Marcel David Lewis (born 30 September 2001) is an English professional footballer who plays as a midfielder for  EFL Championship club Burnley.

Club career
Prior to joining Cambridge United at under-9 level, Lewis played for local side Cambourne Rovers. In September 2016, Lewis joined Premier League side, Chelsea, earning his scholarship in 2018. Featuring regularly for the under-18 side, Lewis was promoted to the under-23s ahead of the 2020–21 campaign and went onto contribute five goals in 17 appearances, additionally scoring in their EFL Trophy group-stage tie with Bristol Rovers before leaving the club in July at the end of his contract.

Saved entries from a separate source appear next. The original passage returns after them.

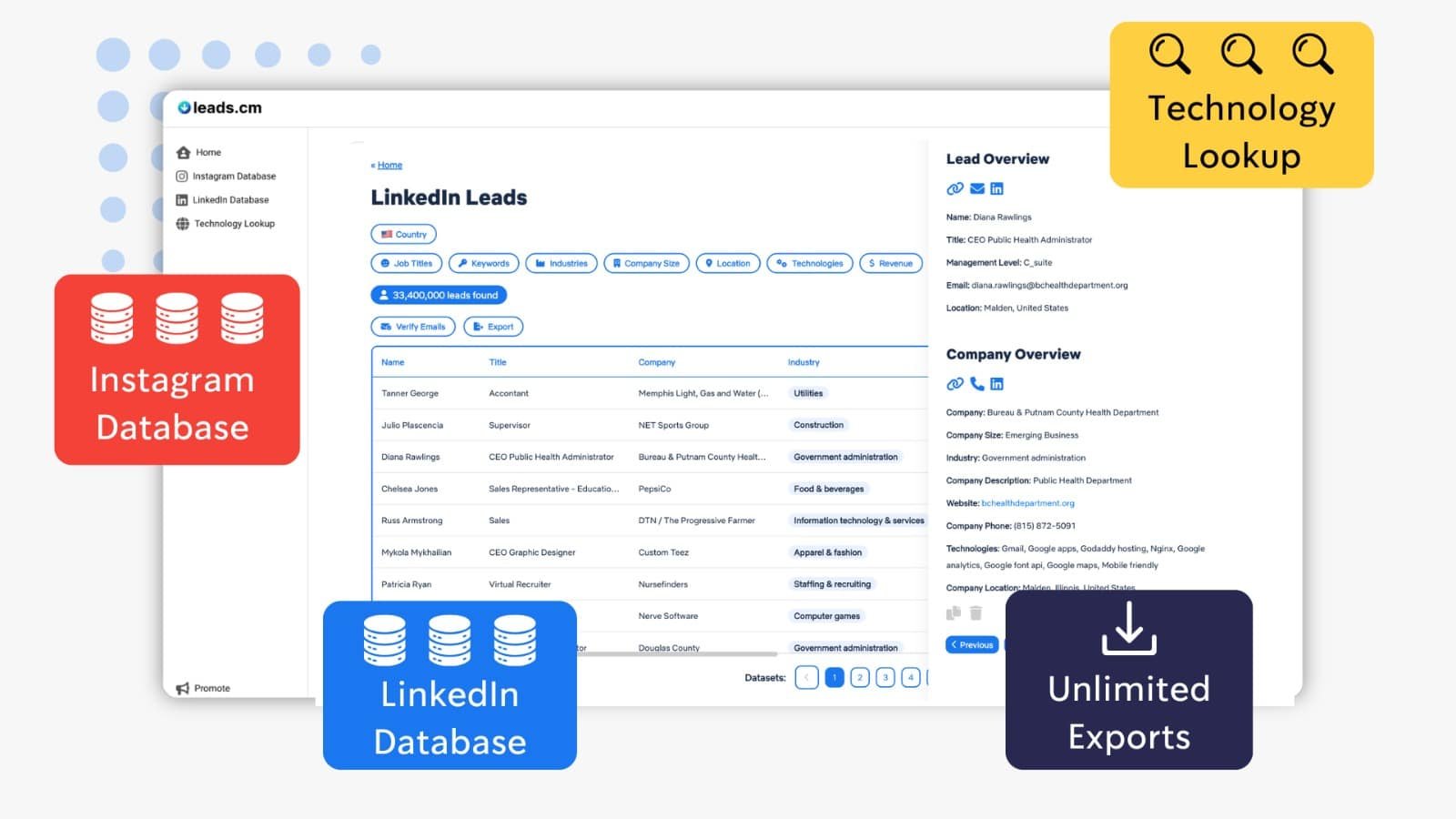Viewport: 1456px width, 819px height.
Task: Follow the bchealthdepartment.org website link
Action: point(1027,503)
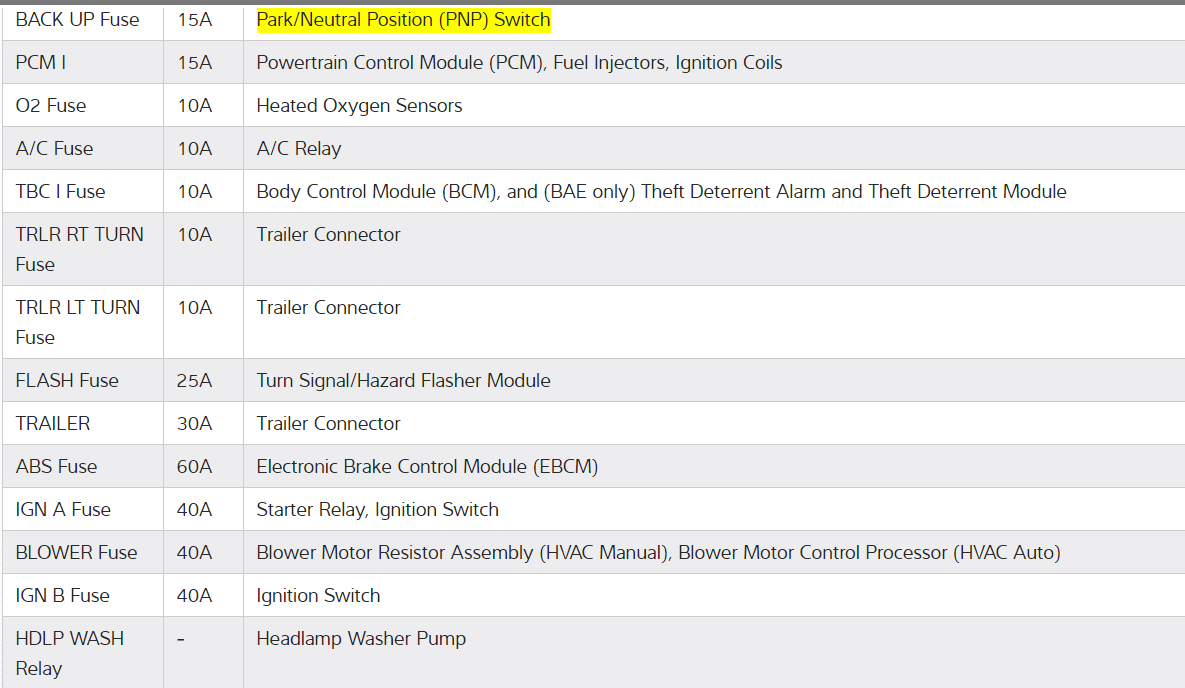Click the TRAILER 30A amperage value
The height and width of the screenshot is (688, 1185).
[195, 424]
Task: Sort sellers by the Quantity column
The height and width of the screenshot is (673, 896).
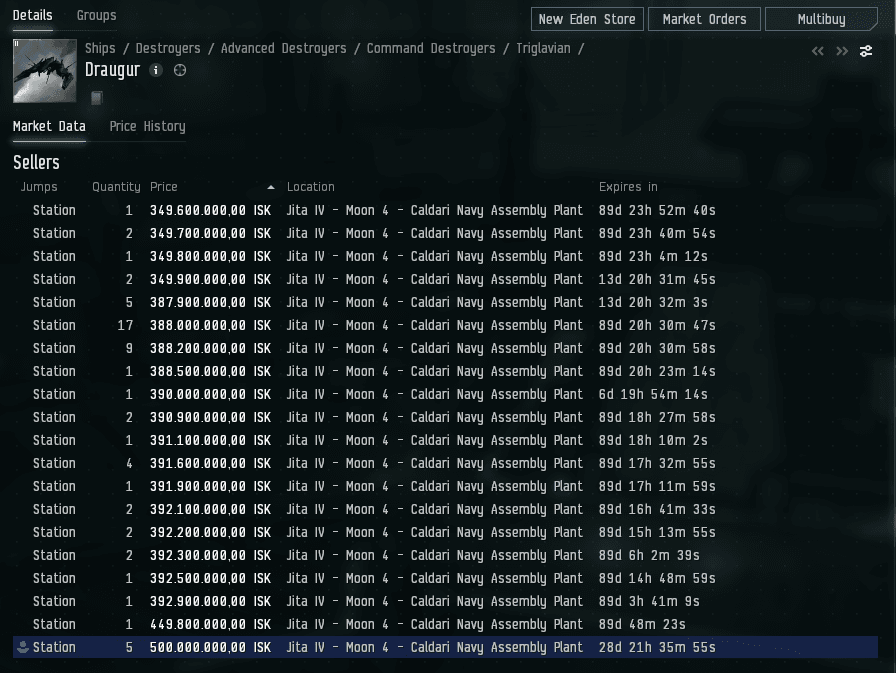Action: click(x=116, y=187)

On 11 May 2021, it was announced that Lewis would leave Chelsea in favour for a move to Belgian side, Union SG on a three-year deal, with the option of a fourth year. On 21 September 2021, Lewis made his Union SG debut during their Belgian Cup fifth round tie with FC Lebbeke, playing the full 90 minutes in the 7–0 win.

On 31 January 2022, Lewis joined EFL League One side Accrington Stanley on loan for the remainder of the 2021–22 season.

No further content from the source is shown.